**AVAILABLE RECORDS:**
—————

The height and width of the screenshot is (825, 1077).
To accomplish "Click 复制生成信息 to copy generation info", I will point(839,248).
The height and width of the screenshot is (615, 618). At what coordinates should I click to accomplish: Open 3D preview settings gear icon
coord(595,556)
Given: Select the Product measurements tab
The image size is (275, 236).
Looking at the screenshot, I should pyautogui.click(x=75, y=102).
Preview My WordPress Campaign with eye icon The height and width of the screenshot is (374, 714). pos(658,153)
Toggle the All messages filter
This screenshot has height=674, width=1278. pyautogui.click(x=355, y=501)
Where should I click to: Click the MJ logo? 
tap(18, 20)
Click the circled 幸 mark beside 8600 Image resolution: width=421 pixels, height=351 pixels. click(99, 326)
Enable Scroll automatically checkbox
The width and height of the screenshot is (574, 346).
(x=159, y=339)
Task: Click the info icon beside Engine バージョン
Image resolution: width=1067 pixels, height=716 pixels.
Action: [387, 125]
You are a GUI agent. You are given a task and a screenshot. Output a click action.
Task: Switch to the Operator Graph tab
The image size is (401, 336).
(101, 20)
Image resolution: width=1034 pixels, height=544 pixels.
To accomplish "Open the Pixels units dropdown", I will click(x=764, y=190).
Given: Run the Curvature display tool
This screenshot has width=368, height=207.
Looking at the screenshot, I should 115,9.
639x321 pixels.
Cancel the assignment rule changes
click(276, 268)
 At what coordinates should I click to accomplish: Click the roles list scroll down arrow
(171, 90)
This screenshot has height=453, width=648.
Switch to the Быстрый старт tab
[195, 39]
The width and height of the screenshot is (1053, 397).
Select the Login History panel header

—————

**ASSIGNMENT:**
The required output is every line above that contains the string "beside".

**YOUR RESPONSE:**
Click the circled 幸 mark beside 8600 Image resolution: width=421 pixels, height=351 pixels. click(99, 326)
Task: Click the info icon beside Engine バージョン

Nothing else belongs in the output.